* [What is required] Write out exactly what each line says, starting with the first line below and ending on the one with "Rólunk (24, 2350)".

* [Entries shown]
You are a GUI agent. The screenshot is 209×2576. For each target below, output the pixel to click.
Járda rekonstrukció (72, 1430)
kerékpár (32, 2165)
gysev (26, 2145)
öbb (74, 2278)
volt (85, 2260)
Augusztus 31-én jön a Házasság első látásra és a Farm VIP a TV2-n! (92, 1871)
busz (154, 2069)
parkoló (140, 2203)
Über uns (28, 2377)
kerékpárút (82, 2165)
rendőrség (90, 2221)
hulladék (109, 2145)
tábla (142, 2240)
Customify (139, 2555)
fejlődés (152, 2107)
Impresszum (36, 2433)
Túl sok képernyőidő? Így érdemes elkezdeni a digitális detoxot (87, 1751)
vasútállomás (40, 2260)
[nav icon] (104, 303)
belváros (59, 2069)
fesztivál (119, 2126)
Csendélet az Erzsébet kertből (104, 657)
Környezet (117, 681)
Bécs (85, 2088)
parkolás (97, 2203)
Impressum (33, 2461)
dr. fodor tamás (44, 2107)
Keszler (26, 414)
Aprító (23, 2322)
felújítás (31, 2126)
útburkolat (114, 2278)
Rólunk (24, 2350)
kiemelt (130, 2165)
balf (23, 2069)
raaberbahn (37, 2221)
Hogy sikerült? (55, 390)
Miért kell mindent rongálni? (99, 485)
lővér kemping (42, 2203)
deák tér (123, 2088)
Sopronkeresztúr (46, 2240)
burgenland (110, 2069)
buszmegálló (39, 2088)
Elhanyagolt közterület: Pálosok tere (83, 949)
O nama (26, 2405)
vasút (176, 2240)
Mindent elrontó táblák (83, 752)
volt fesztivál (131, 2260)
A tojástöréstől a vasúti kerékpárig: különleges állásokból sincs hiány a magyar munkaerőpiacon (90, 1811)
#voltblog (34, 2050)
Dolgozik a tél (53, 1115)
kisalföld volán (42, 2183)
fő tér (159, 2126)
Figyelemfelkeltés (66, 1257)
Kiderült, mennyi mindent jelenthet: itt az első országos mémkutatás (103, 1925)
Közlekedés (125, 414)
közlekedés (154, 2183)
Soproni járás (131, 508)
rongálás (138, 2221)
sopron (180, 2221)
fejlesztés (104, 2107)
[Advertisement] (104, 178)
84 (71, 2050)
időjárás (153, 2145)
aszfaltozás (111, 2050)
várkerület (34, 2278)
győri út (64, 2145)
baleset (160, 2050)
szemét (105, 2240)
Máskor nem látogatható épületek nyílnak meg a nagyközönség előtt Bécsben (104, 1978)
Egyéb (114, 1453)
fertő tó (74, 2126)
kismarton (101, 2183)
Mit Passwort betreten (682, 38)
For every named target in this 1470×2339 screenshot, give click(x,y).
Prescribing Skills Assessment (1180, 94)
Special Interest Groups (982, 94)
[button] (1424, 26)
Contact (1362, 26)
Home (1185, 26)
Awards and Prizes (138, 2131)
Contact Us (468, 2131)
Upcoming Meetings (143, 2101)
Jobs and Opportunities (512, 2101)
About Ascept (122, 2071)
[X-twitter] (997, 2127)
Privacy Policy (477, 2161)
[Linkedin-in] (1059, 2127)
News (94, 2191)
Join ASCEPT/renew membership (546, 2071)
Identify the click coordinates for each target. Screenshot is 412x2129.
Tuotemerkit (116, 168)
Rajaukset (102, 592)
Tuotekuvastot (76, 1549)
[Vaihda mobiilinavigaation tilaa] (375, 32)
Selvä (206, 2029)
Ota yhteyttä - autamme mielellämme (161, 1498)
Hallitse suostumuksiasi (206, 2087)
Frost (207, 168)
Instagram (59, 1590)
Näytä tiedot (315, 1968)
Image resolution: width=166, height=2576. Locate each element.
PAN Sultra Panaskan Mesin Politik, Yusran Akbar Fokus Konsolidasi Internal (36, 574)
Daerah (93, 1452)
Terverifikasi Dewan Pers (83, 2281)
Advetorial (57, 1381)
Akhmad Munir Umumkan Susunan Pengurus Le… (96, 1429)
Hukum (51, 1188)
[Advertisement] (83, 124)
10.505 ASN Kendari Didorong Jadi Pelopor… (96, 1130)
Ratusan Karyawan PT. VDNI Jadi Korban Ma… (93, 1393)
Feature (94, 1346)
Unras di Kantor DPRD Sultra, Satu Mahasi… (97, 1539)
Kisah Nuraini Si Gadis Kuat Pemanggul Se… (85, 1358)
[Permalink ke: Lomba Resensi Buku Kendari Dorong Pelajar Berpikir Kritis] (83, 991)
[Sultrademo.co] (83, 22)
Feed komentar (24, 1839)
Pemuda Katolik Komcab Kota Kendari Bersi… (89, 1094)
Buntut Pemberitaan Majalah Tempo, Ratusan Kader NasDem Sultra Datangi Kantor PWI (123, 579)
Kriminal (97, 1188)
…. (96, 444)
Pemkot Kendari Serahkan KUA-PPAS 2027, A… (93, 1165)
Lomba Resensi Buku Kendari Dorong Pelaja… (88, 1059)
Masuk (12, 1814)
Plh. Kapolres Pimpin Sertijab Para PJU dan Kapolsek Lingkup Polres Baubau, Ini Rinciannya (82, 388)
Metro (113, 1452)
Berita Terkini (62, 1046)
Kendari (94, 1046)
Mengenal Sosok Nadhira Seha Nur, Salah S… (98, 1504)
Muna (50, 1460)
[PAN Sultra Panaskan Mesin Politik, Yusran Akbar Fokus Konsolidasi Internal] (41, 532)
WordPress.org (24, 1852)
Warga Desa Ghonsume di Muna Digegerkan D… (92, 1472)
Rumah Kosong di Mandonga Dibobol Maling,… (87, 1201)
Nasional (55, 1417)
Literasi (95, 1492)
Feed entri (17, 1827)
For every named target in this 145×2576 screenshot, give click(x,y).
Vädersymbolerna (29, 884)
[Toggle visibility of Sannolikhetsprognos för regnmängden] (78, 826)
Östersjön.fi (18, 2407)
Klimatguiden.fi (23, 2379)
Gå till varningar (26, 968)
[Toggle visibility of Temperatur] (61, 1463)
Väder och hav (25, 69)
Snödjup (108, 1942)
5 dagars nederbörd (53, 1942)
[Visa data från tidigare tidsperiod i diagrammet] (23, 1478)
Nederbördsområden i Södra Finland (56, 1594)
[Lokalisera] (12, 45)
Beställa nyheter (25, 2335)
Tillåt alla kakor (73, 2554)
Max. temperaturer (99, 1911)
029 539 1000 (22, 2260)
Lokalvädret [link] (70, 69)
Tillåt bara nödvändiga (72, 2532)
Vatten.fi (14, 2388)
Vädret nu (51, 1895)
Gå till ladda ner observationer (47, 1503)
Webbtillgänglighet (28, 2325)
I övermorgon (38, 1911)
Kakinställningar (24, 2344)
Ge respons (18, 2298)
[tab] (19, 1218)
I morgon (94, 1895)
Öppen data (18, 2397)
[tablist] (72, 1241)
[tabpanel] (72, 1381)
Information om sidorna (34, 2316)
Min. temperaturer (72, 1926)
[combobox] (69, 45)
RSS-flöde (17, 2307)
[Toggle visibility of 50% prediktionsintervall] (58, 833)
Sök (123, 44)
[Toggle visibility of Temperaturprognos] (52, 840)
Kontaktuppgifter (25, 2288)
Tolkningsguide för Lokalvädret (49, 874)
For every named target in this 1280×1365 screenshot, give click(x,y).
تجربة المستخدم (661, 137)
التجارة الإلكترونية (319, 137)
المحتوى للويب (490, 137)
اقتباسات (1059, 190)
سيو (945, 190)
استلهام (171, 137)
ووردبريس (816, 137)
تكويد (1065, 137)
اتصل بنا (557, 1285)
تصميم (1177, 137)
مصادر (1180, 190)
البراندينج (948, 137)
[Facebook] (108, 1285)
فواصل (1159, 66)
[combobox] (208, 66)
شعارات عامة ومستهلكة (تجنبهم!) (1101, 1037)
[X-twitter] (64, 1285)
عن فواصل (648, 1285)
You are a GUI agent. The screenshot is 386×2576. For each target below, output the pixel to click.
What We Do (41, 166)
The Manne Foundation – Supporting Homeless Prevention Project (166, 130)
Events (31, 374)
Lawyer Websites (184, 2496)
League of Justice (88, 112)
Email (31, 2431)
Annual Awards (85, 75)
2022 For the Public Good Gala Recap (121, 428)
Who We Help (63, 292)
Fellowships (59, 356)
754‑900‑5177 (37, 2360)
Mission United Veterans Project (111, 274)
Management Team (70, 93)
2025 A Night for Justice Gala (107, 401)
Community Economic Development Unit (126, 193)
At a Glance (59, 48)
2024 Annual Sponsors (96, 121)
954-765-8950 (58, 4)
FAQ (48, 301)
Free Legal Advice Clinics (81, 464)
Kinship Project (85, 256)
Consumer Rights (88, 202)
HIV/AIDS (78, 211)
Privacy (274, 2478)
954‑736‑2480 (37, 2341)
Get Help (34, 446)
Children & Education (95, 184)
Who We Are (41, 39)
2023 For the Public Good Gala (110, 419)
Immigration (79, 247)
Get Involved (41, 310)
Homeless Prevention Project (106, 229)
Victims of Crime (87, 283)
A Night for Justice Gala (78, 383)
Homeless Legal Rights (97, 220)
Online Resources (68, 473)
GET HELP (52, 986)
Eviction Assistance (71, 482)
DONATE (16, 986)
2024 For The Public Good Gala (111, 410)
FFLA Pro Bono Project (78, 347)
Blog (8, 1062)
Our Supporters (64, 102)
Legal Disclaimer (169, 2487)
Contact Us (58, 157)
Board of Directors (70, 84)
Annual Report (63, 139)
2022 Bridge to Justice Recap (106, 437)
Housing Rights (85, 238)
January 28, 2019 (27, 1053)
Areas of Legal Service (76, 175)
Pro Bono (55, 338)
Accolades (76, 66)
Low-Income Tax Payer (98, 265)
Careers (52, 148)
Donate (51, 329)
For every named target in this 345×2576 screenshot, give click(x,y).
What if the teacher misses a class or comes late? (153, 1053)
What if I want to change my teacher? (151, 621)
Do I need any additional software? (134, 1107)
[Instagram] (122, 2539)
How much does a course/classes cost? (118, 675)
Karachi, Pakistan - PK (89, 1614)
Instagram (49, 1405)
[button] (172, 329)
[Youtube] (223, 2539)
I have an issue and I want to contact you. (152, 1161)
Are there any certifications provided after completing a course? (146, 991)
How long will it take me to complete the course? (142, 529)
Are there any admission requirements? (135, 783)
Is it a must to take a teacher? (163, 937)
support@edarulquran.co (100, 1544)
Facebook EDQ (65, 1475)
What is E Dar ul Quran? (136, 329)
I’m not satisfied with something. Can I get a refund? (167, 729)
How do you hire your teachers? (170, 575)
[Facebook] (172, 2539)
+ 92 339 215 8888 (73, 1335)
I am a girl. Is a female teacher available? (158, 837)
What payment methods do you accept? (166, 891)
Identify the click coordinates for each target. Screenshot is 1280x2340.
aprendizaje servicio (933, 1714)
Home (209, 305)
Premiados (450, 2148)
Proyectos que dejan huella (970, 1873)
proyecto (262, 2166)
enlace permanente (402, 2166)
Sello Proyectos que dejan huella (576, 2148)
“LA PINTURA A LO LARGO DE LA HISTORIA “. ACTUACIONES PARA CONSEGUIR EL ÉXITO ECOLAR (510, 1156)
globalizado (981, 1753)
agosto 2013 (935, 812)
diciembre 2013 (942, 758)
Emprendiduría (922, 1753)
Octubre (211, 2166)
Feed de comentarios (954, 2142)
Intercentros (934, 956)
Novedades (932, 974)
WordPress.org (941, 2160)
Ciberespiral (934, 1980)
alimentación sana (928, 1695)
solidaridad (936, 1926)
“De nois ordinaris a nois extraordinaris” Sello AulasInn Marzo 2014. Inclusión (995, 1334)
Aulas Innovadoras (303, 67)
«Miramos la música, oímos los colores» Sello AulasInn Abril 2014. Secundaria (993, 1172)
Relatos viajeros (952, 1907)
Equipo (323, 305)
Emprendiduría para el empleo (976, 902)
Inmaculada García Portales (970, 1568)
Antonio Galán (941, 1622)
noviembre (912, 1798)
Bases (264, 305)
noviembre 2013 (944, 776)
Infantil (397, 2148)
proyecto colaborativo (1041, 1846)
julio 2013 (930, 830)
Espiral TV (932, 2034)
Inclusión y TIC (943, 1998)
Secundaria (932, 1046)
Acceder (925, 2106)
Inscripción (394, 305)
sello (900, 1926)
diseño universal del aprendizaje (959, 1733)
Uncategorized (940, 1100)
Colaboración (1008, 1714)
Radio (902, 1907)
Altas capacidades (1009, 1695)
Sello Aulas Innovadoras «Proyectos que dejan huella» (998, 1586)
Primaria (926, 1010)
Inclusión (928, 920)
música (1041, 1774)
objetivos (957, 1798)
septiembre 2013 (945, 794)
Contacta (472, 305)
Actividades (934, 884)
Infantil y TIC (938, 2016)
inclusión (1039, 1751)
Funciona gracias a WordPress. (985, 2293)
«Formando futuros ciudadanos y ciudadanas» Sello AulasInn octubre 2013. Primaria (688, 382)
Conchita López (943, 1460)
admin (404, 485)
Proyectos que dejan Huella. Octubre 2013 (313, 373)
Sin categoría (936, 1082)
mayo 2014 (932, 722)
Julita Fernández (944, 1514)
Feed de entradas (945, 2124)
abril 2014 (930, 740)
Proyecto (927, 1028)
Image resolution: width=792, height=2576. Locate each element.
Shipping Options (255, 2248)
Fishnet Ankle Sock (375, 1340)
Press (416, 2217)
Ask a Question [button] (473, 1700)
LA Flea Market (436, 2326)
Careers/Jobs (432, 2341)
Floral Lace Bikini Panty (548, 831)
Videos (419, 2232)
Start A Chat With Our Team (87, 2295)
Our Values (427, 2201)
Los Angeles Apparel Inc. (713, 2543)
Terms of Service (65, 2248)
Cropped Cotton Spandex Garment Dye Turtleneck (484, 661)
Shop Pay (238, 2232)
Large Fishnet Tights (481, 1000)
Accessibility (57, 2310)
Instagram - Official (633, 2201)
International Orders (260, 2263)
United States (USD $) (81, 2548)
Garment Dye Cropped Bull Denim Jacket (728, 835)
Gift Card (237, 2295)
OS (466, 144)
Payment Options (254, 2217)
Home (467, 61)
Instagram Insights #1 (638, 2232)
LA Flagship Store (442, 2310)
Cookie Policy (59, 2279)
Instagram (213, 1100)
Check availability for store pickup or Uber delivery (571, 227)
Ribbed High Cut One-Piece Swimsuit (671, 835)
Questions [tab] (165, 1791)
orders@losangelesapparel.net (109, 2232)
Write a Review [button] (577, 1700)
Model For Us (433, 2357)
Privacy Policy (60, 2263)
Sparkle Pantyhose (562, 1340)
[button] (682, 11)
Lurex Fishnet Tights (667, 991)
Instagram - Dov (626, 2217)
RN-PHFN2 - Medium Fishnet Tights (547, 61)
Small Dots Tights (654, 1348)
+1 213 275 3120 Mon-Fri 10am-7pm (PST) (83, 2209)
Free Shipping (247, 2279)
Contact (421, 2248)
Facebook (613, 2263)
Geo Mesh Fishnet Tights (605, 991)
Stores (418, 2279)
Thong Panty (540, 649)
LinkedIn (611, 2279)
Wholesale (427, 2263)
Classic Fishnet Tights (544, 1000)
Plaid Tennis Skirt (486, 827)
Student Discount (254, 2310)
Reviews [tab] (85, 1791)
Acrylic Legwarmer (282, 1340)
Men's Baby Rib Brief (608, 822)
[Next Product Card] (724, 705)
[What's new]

* [Result]
You are a GUI agent. The screenshot is 209×2576. For each target below, output the pixel to click.
Járda rekonstrukció (72, 1430)
kerékpár (32, 2165)
gysev (26, 2145)
öbb (74, 2278)
volt (85, 2260)
Augusztus 31-én jön a Házasság első látásra és a Farm VIP a TV2-n! (92, 1871)
busz (154, 2069)
parkoló (140, 2203)
Über uns (28, 2377)
kerékpárút (82, 2165)
rendőrség (90, 2221)
hulladék (109, 2145)
tábla (142, 2240)
Customify (139, 2555)
fejlődés (152, 2107)
Impresszum (36, 2433)
Túl sok képernyőidő? Így érdemes elkezdeni a digitális detoxot (87, 1751)
vasútállomás (40, 2260)
[nav icon] (104, 303)
belváros (59, 2069)
fesztivál (119, 2126)
Csendélet az Erzsébet kertből (104, 657)
Környezet (117, 681)
Bécs (85, 2088)
parkolás (97, 2203)
Impressum (33, 2461)
dr. fodor tamás (44, 2107)
Keszler (26, 414)
Aprító (23, 2322)
felújítás (31, 2126)
útburkolat (114, 2278)
Rólunk (24, 2350)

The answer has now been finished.